Replace (Not Provided) With Behavioral Analysis & Fuzzy Matching To Boost SEO

Worried about your site's bounce rate? Columnist Chris Liversidge details how to identify and fix problem pages using Google Analytics and Webmaster Tools.

Chat with SearchBot

google-g-analytics-ss-1920

Your search engine results page (SERP) bounce rate — the rate at which people click your website’s listing from search results, then click the “Back” button to return to the search results — can seriously impact your ability to rank in the top positions for target search terms.

Yet, Google Webmaster Tools doesn’t provide any immediately obvious ways to discover if SERP bounce is a problem for your site.

Here’s how to use a blend of Google Webmaster Tools (GWT) and Google Analytics (GA) to discover your problem pages for performing terms that cause your site visitors to bounce.

Oh, and we’ll also be replacing the data removed by (not provided) on the way…

Step 1: Do You Have A Problem?

Before you spend time building out analyses on what terms and ranking pages are causing you the most pain, let’s use a quick and easy report to identify if you’re likely to have an issue with SERP bounce in the first place.

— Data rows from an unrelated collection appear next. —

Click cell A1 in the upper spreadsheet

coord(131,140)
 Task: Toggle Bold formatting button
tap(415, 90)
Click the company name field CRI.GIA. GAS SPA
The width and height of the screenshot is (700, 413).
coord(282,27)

Break out your rollup Google Analytics profile for sites and countries you want to analyse, and jump into Behaviour > Behaviour Flow.

Set a date range that will give you decent volume, but which is less than three months (to match up with GWT data later). Create a segment for organic traffic by clicking + Add Segment and selecting “Organic Traffic” from the System segment.

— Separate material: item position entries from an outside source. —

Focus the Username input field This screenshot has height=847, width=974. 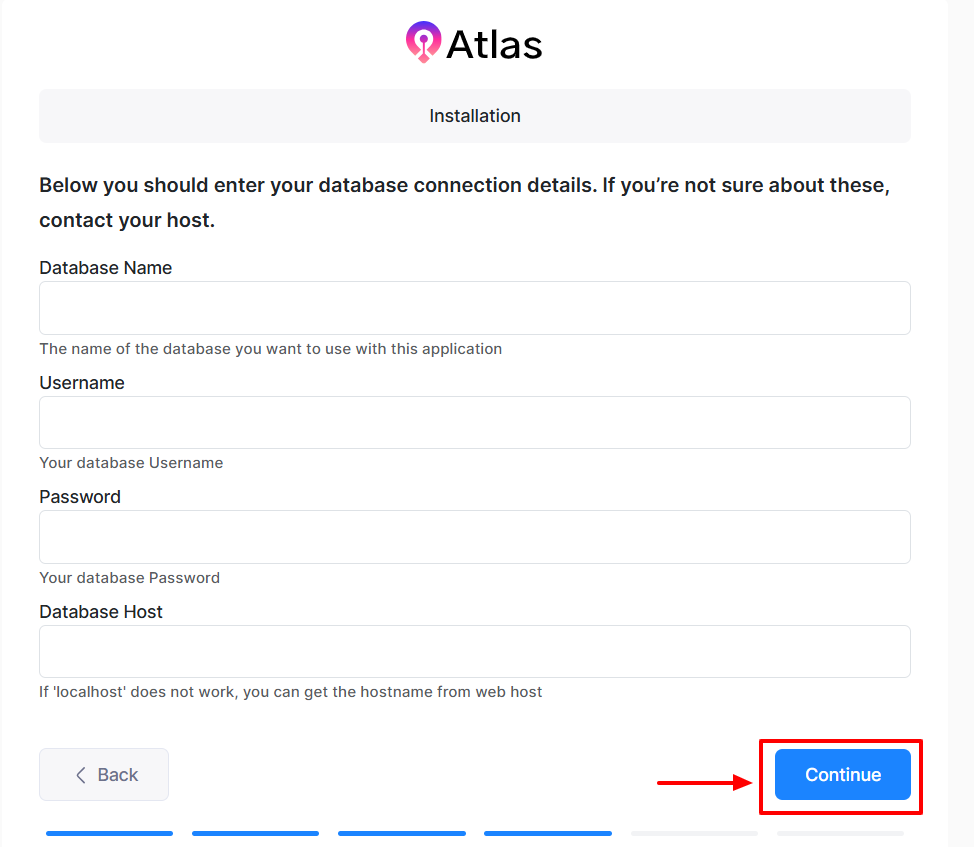[x=475, y=422]
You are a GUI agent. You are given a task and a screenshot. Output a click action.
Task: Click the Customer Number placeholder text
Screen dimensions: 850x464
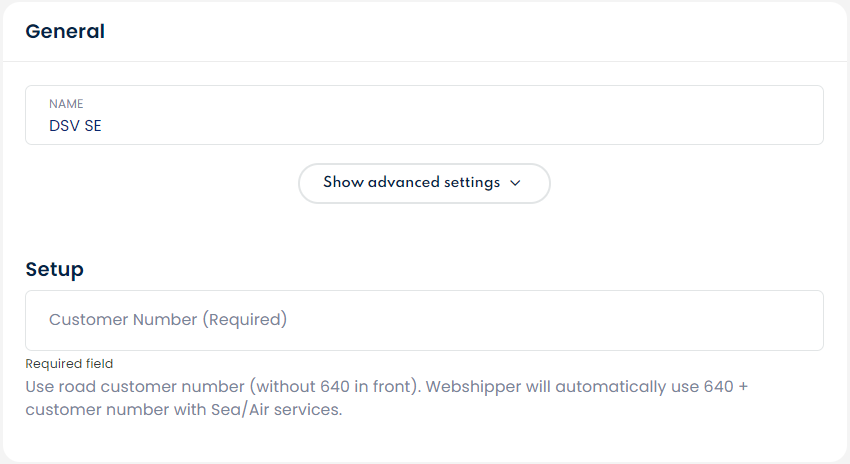[168, 320]
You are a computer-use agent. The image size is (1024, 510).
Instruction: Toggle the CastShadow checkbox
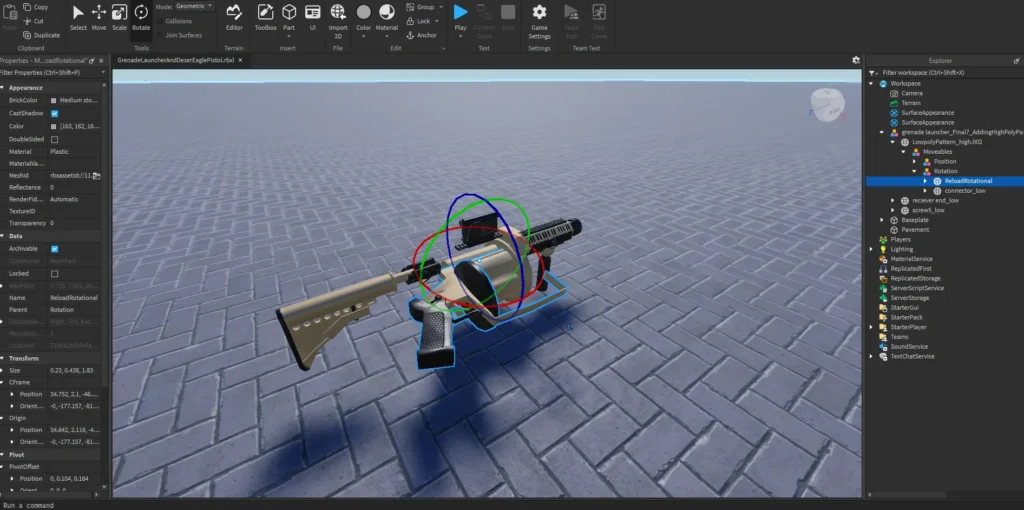(x=54, y=114)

Apply filters in GA to view organic traffic behaviour only.


Apply filters in GA to view organic traffic behaviour only. [CLICK TO ENLARGE]

What we’re looking for here is a trend showing significant dropoff from non-homepage pages.

Why non-homepage? Well, your homepage will rank for all sorts of terms, many of which you’re not actively targeting. However, if you have even the very basics in place for your optimisation campaign, you’ll have plenty of content on-site targeted at your mid- and long-tail key phrase targets.

These pages should show up strongly in this report. We can then check if they have a generally high starting page exit rate. This would highlight a propensity for your organic traffic to quickly exit from your landing pages.

Here’s a likely site with landing page issues in the long tail.

Here we have issues with longtail that will benefit from our analysis.

Here we have issues with long-tail that will benefit from our analysis. [CLICK TO ENLARGE]

Disclaimer: This is a very broad-brush measure of whether or not you have a problem, but it’s quick and easy to do and will save you having to work through the below analysis to only deliver marginal returns.

Step 2: Discover What’s Failing

Okay, so we have an issue with exit rates generally for long-tail organic. Let’s combine Webmaster Tools data and landing page exit rates to find our pain points and build a priority list of pages to fix.

First, in the current Behavior Flow report, you can click on your problem group and get a list of the highest problem URLs within with a weighted sort by volume and exit rate.

Regardless of the depth of analysis you're about to undertake: these pages are basket-cases.

Regardless of the depth of analysis you’re about to undertake: these pages are basket-cases.

This is your hotlist of pages to fix. If you do nothing else with this article’s advice, make sure you review and (if necessary) update the <title>, meta description and critical render path content of these pages. (Check out QueryClick’s 101 SEO guide if you’re unsure where to start.)

Staying in Google Analytics, jump over to Site Content > Landing Pages. With your organic-only filter applied, you can bottom out this list to whatever depth you’d like. I generally pull the top 1000 URLs, filter out the homepage, then export to CSV.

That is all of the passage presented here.